Exercise aim
Every line of the data must be retyped exactly as it stands.

··· Input material ···

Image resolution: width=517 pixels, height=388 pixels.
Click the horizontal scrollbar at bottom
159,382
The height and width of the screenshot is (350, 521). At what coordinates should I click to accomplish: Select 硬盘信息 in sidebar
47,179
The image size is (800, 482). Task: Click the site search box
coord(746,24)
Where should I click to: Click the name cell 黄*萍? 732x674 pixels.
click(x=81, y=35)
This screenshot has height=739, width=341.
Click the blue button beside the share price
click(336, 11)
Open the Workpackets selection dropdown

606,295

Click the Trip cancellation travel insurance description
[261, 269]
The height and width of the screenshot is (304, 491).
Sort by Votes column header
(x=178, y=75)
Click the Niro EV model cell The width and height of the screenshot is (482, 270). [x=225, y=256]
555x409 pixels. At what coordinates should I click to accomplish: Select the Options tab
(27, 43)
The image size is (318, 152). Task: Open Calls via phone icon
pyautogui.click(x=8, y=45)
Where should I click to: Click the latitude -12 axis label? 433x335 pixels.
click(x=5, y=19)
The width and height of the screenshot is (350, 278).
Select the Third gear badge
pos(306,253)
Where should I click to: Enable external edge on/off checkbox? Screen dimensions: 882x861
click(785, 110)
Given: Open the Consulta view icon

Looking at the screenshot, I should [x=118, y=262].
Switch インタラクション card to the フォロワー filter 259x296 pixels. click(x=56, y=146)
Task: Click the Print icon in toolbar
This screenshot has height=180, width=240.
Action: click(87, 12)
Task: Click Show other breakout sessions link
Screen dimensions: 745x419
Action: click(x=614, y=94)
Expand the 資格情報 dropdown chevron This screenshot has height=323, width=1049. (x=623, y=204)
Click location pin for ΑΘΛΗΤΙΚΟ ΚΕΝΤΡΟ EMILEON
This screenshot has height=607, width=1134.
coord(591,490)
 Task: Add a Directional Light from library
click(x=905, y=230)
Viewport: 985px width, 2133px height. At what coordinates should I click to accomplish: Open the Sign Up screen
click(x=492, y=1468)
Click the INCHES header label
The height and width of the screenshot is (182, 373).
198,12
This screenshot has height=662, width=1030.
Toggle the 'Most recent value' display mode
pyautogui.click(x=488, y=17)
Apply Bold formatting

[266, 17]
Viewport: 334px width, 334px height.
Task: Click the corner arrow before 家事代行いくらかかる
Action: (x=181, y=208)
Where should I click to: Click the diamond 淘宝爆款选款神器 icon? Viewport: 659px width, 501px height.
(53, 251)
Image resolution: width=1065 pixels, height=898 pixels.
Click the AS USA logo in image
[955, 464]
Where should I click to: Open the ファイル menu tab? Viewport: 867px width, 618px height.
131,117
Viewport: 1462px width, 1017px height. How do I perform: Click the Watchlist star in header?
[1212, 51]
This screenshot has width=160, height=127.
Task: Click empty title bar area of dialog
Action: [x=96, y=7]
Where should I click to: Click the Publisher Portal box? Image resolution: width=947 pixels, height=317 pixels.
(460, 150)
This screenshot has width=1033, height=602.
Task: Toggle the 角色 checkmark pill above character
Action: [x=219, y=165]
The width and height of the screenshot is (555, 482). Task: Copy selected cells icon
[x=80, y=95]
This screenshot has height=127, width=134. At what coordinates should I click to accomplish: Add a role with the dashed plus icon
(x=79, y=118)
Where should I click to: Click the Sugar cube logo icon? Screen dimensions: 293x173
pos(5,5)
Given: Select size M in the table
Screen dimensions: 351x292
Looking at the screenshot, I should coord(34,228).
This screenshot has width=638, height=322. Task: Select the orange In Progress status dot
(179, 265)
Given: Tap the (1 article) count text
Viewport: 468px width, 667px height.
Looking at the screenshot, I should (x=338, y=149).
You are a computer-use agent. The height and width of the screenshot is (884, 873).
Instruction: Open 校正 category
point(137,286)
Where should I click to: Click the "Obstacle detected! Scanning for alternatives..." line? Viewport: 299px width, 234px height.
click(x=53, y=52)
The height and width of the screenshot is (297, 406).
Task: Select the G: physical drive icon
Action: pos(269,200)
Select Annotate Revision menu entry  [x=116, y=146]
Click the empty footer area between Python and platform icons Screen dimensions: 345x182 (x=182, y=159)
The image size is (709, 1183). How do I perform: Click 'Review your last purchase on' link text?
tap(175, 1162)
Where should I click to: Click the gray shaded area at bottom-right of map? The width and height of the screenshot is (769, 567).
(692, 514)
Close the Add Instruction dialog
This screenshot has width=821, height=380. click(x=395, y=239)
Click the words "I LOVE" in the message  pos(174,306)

···

Result of this task
Image resolution: width=517 pixels, height=388 pixels.
Click the horizontal scrollbar at bottom
159,382
The height and width of the screenshot is (350, 521). At what coordinates should I click to accomplish: Select 硬盘信息 in sidebar
47,179
The image size is (800, 482). Task: Click the site search box
coord(746,24)
Where should I click to: Click the name cell 黄*萍? 732x674 pixels.
click(x=81, y=35)
This screenshot has height=739, width=341.
Click the blue button beside the share price
click(336, 11)
Open the Workpackets selection dropdown

606,295

Click the Trip cancellation travel insurance description
[261, 269]
The height and width of the screenshot is (304, 491).
Sort by Votes column header
(x=178, y=75)
Click the Niro EV model cell The width and height of the screenshot is (482, 270). [x=225, y=256]
555x409 pixels. At what coordinates should I click to accomplish: Select the Options tab
(27, 43)
The image size is (318, 152). Task: Open Calls via phone icon
pyautogui.click(x=8, y=45)
Where should I click to: Click the latitude -12 axis label? 433x335 pixels.
click(x=5, y=19)
The width and height of the screenshot is (350, 278).
Select the Third gear badge
pos(306,253)
Where should I click to: Enable external edge on/off checkbox? Screen dimensions: 882x861
click(785, 110)
Given: Open the Consulta view icon

Looking at the screenshot, I should [x=118, y=262].
Switch インタラクション card to the フォロワー filter 259x296 pixels. click(x=56, y=146)
Task: Click the Print icon in toolbar
This screenshot has height=180, width=240.
Action: click(87, 12)
Task: Click Show other breakout sessions link
Screen dimensions: 745x419
Action: click(x=614, y=94)
Expand the 資格情報 dropdown chevron This screenshot has height=323, width=1049. (x=623, y=204)
Click location pin for ΑΘΛΗΤΙΚΟ ΚΕΝΤΡΟ EMILEON
This screenshot has height=607, width=1134.
coord(591,490)
 Task: Add a Directional Light from library
click(x=905, y=230)
Viewport: 985px width, 2133px height. At what coordinates should I click to accomplish: Open the Sign Up screen
click(x=492, y=1468)
Click the INCHES header label
The height and width of the screenshot is (182, 373).
198,12
This screenshot has height=662, width=1030.
Toggle the 'Most recent value' display mode
pyautogui.click(x=488, y=17)
Apply Bold formatting

[266, 17]
Viewport: 334px width, 334px height.
Task: Click the corner arrow before 家事代行いくらかかる
Action: (x=181, y=208)
Where should I click to: Click the diamond 淘宝爆款选款神器 icon? Viewport: 659px width, 501px height.
(53, 251)
Image resolution: width=1065 pixels, height=898 pixels.
Click the AS USA logo in image
[955, 464]
Where should I click to: Open the ファイル menu tab? Viewport: 867px width, 618px height.
131,117
Viewport: 1462px width, 1017px height. How do I perform: Click the Watchlist star in header?
[1212, 51]
This screenshot has width=160, height=127.
Task: Click empty title bar area of dialog
Action: [x=96, y=7]
Where should I click to: Click the Publisher Portal box? Image resolution: width=947 pixels, height=317 pixels.
(460, 150)
This screenshot has width=1033, height=602.
Task: Toggle the 角色 checkmark pill above character
Action: [x=219, y=165]
The width and height of the screenshot is (555, 482). Task: Copy selected cells icon
[x=80, y=95]
This screenshot has height=127, width=134. At what coordinates should I click to accomplish: Add a role with the dashed plus icon
(x=79, y=118)
Where should I click to: Click the Sugar cube logo icon? Screen dimensions: 293x173
pos(5,5)
Given: Select size M in the table
Screen dimensions: 351x292
Looking at the screenshot, I should coord(34,228).
This screenshot has width=638, height=322. Task: Select the orange In Progress status dot
(179, 265)
Given: Tap the (1 article) count text
Viewport: 468px width, 667px height.
Looking at the screenshot, I should (x=338, y=149).
You are a computer-use agent. The height and width of the screenshot is (884, 873).
Instruction: Open 校正 category
point(137,286)
Where should I click to: Click the "Obstacle detected! Scanning for alternatives..." line? Viewport: 299px width, 234px height.
click(x=53, y=52)
The height and width of the screenshot is (297, 406).
Task: Select the G: physical drive icon
Action: pos(269,200)
Select Annotate Revision menu entry  [x=116, y=146]
Click the empty footer area between Python and platform icons Screen dimensions: 345x182 (x=182, y=159)
The image size is (709, 1183). How do I perform: Click 'Review your last purchase on' link text?
tap(175, 1162)
Where should I click to: Click the gray shaded area at bottom-right of map? The width and height of the screenshot is (769, 567).
(692, 514)
Close the Add Instruction dialog
This screenshot has width=821, height=380. click(x=395, y=239)
Click the words "I LOVE" in the message  pos(174,306)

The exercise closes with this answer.